Of course, no CSP could ever provide that sort of evidence, without locking all of the servers holding the EACMS in a single enclosed space with an ESP and PSP, protected by physical access control devices controlled by the NERC entity. Could a CSP ever do that without breaking the cloud business model?

The answer is that no CSP could ever provide this evidence, meaning the NERC entity would possibly be found in violation of CIP-010-4 R1 during every day of the (usually three-year) audit period. That would also apply to CIP-007-6 R2, CIP-005-7 R1, and at least a few more CIP requirements that apply on an individual device basis.

This is why deployment in the cloud is not “permitted” for medium and high impact BCS, EACMS, PACS and PCA. The problem has nothing to do with concerns about the security of the cloud or any explicit prohibition of cloud use (the current CIP standards say nothing about the cloud). Rather, it has everything to do with the fact that the CSP could never provide the required compliance evidence to a NERC entity.

Given that this problem applies to BCS, EACMS, PACS and PCA, why is the SDT singling out EACMS as the most urgent problem, which might require the SDT to develop one new version of the CIP standards to fix the EACMS problem, then another to fix the BCS, PACS and PCA problems? They’re doing this because there isn’t much doubt that the fact that EACMS can’t be deployed in the cloud today is the most serious of the five or six what I call “CIP cloud problems”.

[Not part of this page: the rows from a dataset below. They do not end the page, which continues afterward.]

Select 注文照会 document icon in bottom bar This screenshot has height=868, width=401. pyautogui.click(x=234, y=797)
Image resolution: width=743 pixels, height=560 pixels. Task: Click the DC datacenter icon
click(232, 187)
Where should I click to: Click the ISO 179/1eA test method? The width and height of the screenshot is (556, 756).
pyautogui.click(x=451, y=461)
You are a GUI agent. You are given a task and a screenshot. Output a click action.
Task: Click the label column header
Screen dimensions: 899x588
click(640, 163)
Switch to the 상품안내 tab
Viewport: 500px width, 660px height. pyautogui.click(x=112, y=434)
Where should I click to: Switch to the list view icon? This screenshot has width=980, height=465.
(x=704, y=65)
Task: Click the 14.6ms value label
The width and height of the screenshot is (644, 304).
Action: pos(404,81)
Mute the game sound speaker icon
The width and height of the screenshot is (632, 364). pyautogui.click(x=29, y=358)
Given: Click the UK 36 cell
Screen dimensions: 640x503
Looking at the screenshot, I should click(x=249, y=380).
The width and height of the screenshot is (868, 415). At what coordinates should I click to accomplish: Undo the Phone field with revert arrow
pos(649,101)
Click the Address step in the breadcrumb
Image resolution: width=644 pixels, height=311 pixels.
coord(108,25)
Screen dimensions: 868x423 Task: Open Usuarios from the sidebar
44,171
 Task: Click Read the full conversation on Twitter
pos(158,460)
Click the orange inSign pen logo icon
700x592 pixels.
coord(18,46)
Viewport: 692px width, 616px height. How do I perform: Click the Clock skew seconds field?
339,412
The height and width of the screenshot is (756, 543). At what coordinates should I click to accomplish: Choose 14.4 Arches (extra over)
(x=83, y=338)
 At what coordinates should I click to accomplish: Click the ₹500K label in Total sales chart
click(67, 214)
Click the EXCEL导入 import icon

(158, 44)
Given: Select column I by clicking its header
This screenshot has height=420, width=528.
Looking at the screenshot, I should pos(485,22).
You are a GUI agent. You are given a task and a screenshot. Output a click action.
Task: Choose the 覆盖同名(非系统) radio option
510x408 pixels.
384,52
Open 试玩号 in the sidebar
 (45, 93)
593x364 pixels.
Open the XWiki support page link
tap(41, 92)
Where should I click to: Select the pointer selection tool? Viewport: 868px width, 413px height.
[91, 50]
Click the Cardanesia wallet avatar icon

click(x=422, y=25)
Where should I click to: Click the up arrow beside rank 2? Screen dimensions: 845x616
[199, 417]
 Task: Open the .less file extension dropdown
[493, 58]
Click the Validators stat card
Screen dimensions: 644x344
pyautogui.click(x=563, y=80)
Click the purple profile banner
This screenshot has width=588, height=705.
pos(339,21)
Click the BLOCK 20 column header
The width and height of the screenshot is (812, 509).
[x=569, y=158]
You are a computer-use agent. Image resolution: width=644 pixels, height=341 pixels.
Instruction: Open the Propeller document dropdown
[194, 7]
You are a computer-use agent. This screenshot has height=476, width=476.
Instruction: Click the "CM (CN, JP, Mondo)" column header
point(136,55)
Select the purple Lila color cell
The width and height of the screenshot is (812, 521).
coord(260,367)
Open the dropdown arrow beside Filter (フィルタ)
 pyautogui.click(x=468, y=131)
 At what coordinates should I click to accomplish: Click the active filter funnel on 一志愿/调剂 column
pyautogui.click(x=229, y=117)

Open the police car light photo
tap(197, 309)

The EACMS problem is the most serious because it affects security services and software. Think of SIEM, dual factor authentication, etc. These are all EACMS because they “perform electronic access control or electronic access monitoring of the Electronic Security Perimeter(s) or BES Cyber Systems.” When one of these services moves from an on-premises version to the cloud, their NERC entity customers won’t be able to follow them. Even more importantly, there are many cloud-based security service providers (e.g., SecureWorks) that have been off limits to NERC entities with high and medium impact CIP environments all along. Wouldn’t it be nice if NERC entities could take advantage of every available cloud service, rather than have to content themselves with the dwindling number of on-premises security services?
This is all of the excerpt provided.